Wild America is based on a true story and tells the tale of three brothers and their summer-long adventure through the American wilderness in which they manage to capture on film. The boys, Marshall (Jonathan Taylor Thomas), Mark (Devon Sawa) and Marty (Scott Bairstow) are all buddying filmakers and spend most of their time shooting movies on their 8mm camera which they share.
When they set their eyes upon the latest addition to the local camera shop - a used 16mm professional camera - they convince their father Marty Snr.(Jamey Sheridan) to lend them the money to buy the camera. As time passes the eldest brother Marty decides he has reached the age to leave home and venture out into the wild america he has dreamed about, and to film his adventures in order to sell them for a living. When his two younger brothers hear about this they insist upon tagging along in which Marty Snr. decides that they have only the summer to fulfill their dreams.

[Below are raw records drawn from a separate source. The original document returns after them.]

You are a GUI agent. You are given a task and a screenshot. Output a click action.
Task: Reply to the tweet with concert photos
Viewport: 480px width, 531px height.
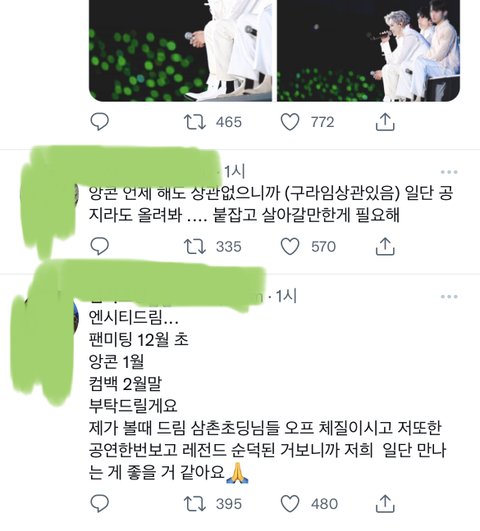[x=100, y=122]
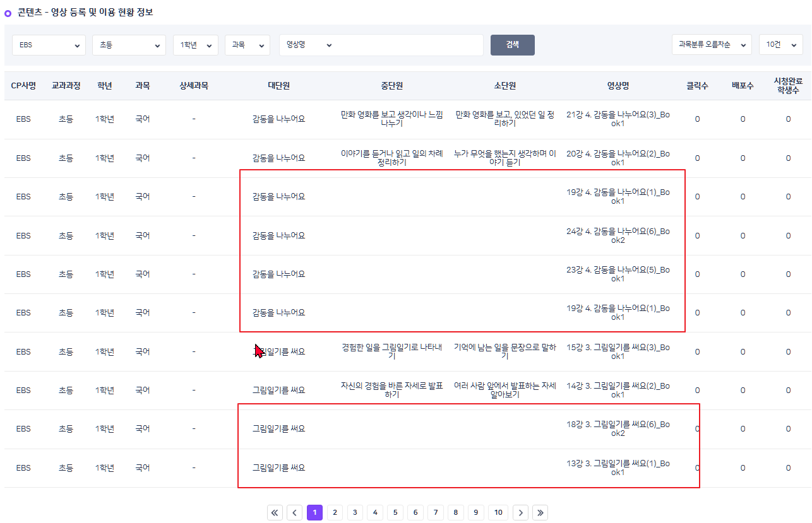Image resolution: width=812 pixels, height=523 pixels.
Task: Open the EBS provider dropdown
Action: tap(49, 45)
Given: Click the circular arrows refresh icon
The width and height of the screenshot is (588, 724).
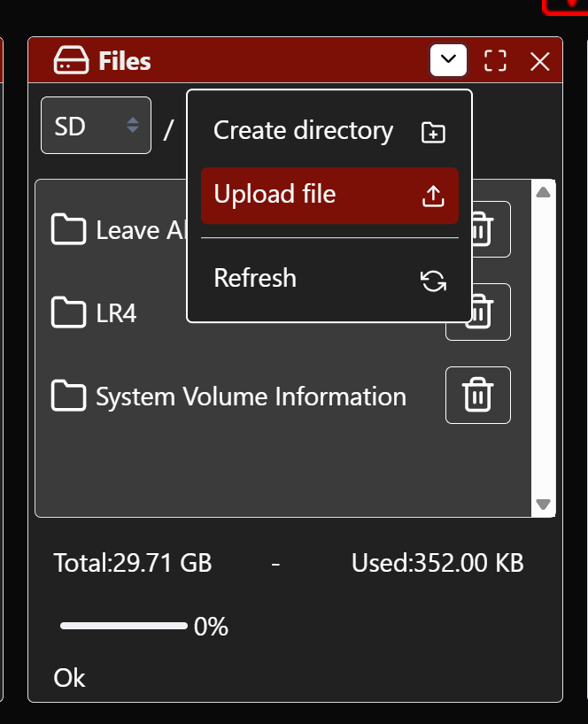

Wild America is presented in the full screen 1.33:1 aspect ratio which is totally inappropriate for this type of film. The gorgeous landscapes and terraines that hold this movie together are all but carved up leaving the viewer with 100 minutes of character and animal close ups. Following in the footsteps of other recent Warner Brothers' region 4 releases, a PAL transfer is nowhere to be seen. The NTSC transfer included on this release degrades the overall quality of the film, with noticable edge enhancement and aliasing evident throughout the presentation. The colour saturation is quite rich and full however, and adds a much needed kick to the wildlife and landscape sequences in the movie.

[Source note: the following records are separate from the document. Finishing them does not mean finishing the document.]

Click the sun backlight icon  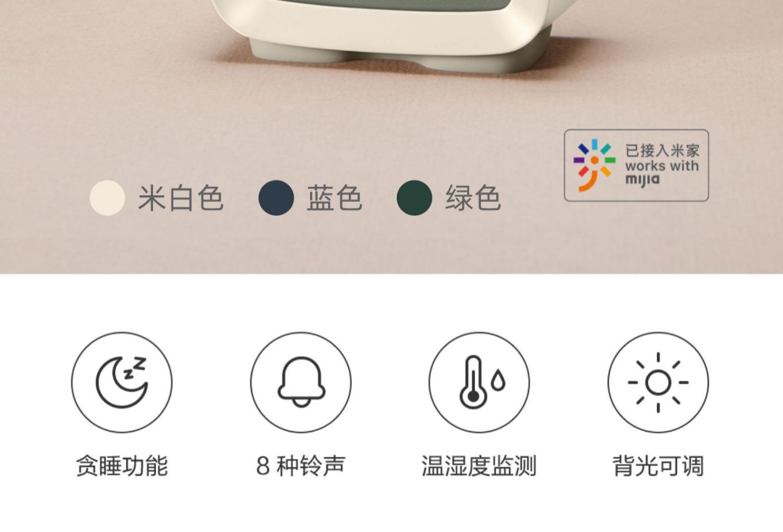[658, 382]
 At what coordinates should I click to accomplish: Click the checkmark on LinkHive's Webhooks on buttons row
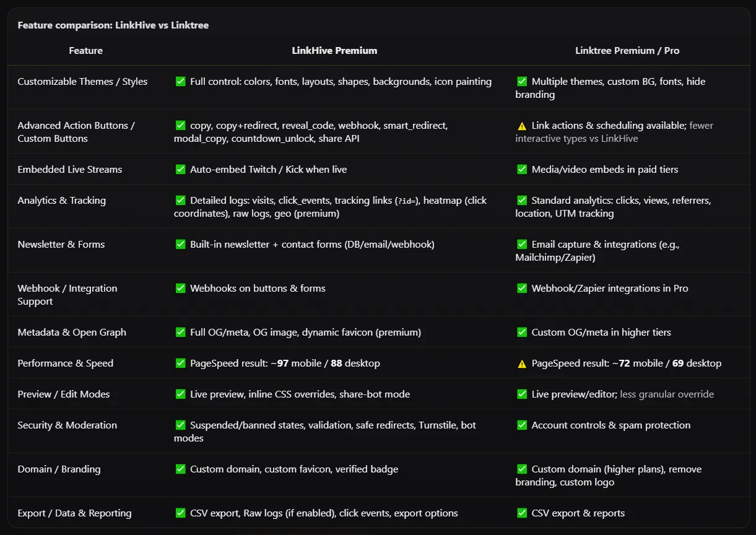coord(181,288)
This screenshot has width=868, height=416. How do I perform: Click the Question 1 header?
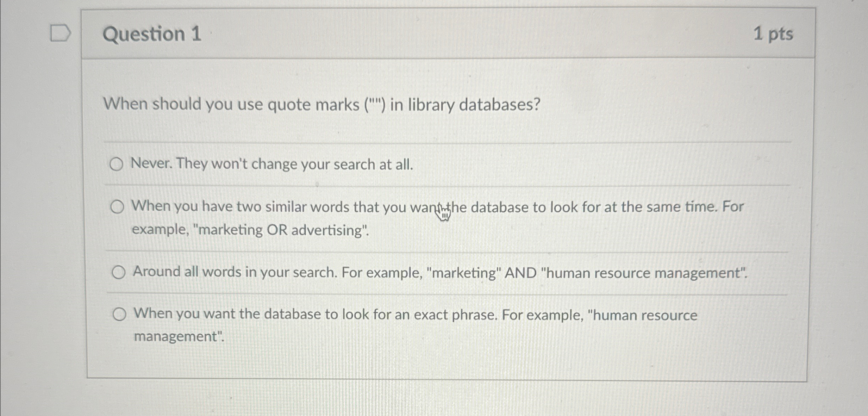[x=152, y=35]
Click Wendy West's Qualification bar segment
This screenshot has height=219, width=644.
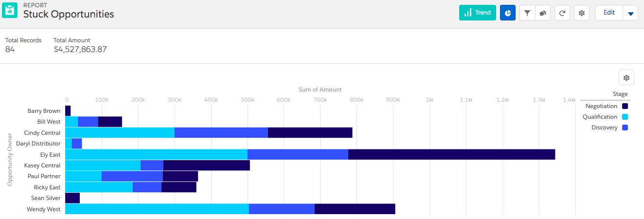(157, 209)
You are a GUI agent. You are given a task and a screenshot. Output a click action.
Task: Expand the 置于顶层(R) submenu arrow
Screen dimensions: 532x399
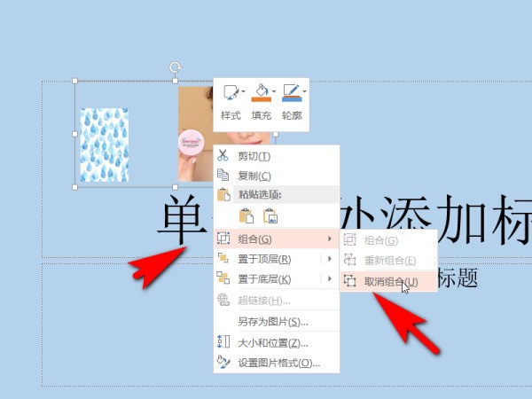coord(330,259)
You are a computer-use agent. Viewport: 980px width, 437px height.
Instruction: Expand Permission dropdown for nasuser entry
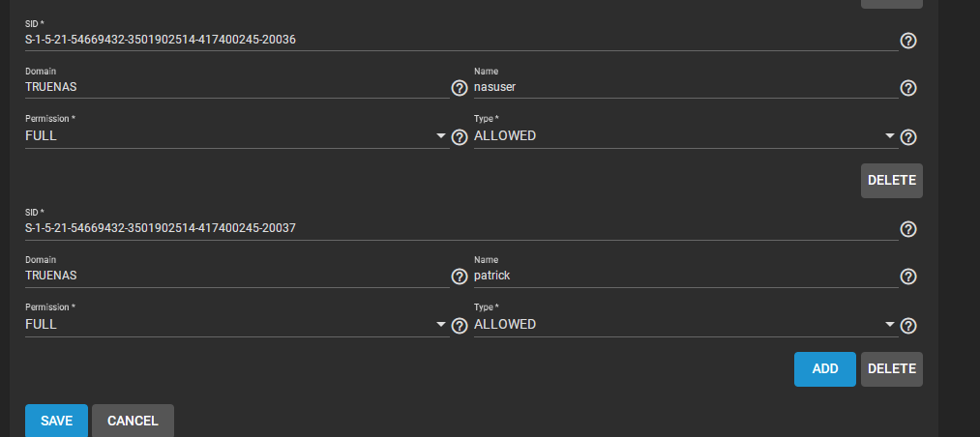tap(237, 136)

Both Dolby Digital 5.1 and 2.0 surround soundtracks are included on the disc and while not lacking in quality, they do not add much to the already mentioned average video presentation. The 2.0 surround mix is rather a dull mix and does not really provide much detail or fullness. The 5.1 mix is without doubt the preferred audio mix here, and while creating a nice enveloping soundscape in parts - these parts are too few and far between. The LFE track is used throughout the movie but does not add terribly much to whole viewing experience.

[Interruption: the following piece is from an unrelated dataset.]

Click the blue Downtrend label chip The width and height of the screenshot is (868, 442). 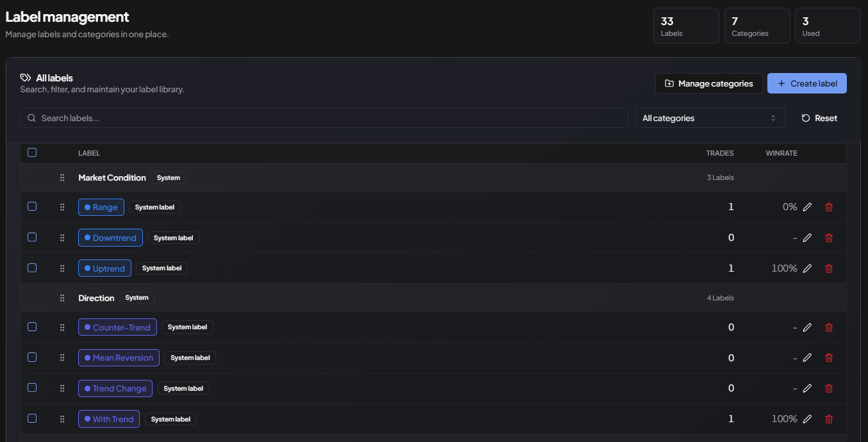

As for extras, we get the Theatrical Trailer and that's it. Being a film centred around the beauty and diversity of the American wilderness and wildlife it contains, one would have thought there would have been ample material such as a documenatary or two to add to the DVD.
The only interesting aspect of Wild America is 'wild America' itself - the landscape is brilliant and the wildlife looks great on film. But the very average performances given along with an even more average script result in a rather mundane 100 minutes of viewing.Wild America is an average movie that could have been better, but is let down by it's full screen NTSC transfer and lack of extras.